--- BEGIN EXERCISE INPUT ---

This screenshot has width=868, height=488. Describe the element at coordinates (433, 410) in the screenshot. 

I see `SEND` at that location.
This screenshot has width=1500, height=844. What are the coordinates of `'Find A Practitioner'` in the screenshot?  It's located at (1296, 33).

--- END EXERCISE INPUT ---
--- BEGIN EXERCISE INPUT ---

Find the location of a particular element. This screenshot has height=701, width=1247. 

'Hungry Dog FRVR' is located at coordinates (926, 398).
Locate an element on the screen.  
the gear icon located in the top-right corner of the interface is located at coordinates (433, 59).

--- END EXERCISE INPUT ---
--- BEGIN EXERCISE INPUT ---

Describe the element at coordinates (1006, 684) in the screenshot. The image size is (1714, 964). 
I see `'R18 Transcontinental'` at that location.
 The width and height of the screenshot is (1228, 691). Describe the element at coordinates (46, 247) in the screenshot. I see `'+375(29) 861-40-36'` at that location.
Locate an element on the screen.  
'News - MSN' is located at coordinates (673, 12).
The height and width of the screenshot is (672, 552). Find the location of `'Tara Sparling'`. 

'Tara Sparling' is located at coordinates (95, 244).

--- END EXERCISE INPUT ---

PROBLEM: Copy word for word every line of the listing above, from the line that contains "This screenshot has width=868, height=488." down to the line that contains "This screenshot has width=1500, height=844.", both included.

OUTPUT BELOW:
This screenshot has width=868, height=488. Describe the element at coordinates (433, 410) in the screenshot. 

I see `SEND` at that location.
This screenshot has width=1500, height=844. What are the coordinates of `'Find A Practitioner'` in the screenshot?  It's located at (1296, 33).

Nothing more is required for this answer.